In his statement of claim, Mr Rouch-Sirech alleged that NParks failed to have or implement a proper or adequate system to investigate tree failure, and that it failed to discover that the Tembusu tree was in an unsafe condition.
He also alleged that NParks did not have a proper and adequate system for assessing or inspecting the 270-year-old tree in a way that would disclose that it was not in a healthy condition.
The document added that NParks had failed to have in place a satisfactory system of inspection for old and large trees including the one that fell.
Mr Rouch-Sirech's lawyers, from law firm Tan Rajah & Cheah, also wrote that NParks either knew about the dangerous condition of the tree or should have known about it, and failed to correct it.

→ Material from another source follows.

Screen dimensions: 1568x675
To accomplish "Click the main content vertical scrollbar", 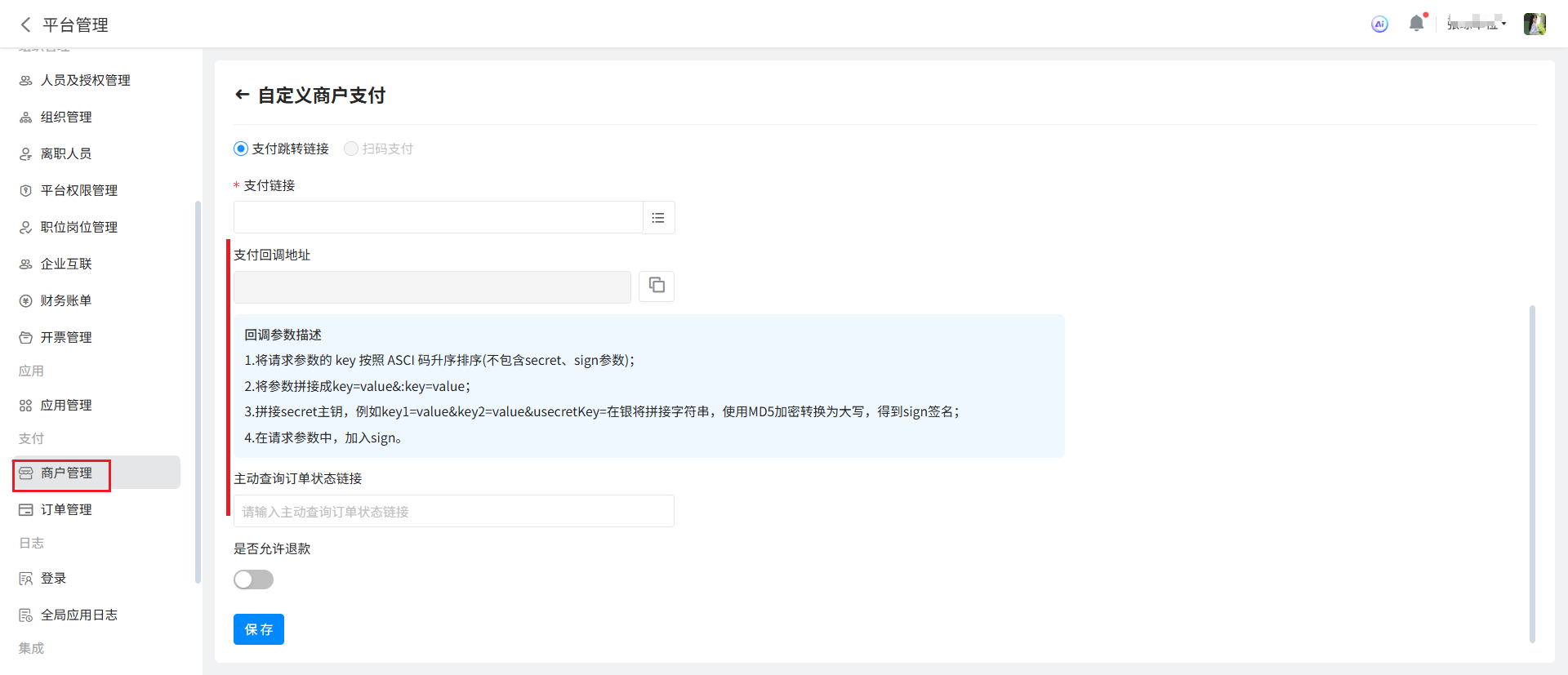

The board had exposed Mr Rouch-Sirech's late wife and her family to unnecessary risk of danger, damage or injury, alleged the lawyers.
They argued that it was because of this negligence that Ms Angara sustained severe injuries leading to her death, including fractured ribs, multiple fractures of the face, rib and hip, and bleeding.
While no total figure of damages sought was explicitly stated in court documents, the papers stated that Ms Angara was employed as a marketing director with Mastercard Asia/Pacific at the time, with an annual income of S$252,600 per year excluding bonuses.
This income was likely to increase progressively over the next 25 years, with the lawyers estimating that it would have tripled to at least S$757,800 per year over this period.
Her husband and children were dependent on her for support, said court documents, and her death meant the loss of this support on top of Mr Rouch-Sirech's bereavement.
Mr Rouch-Sirech is also claiming S$5,000 in damages for pain and suffering, about S$23,000 in legal costs for the coroner's inquiry, S$6,500 for funeral expenses and S$5,100 for administrative matters.
In its defence documents seen by CNA, NParks rejected the allegation that its negligence, or that of its servants and agents, caused the collapse of the tree.
It said it had "implemented a system to ensure that the Tembusu tree was inspected and maintained regularly to ensure that it was in a healthy condition".
The tree was regularly inspected and maintained before the incident, with a regime in place that was "guided by best management practices promulgated by the internationally recognised body known as the International Society of Arboriculture".
The last inspection of the tree, on Sep 29, 2016, assessed it to be healthy, with the tree vigour described as "excellent" and foliage colour as "normal".
There were no external signs of decay on the tree trunk, wrote NParks' lawyers from LVM Law Chambers.
In response to queries from CNA, NParks said: "As the proceedings are ongoing, it would not be appropriate to comment on the matter".
Both sides attended a pre-trial conference in High Court on Tuesday and the civil trial is expected to follow at a later date.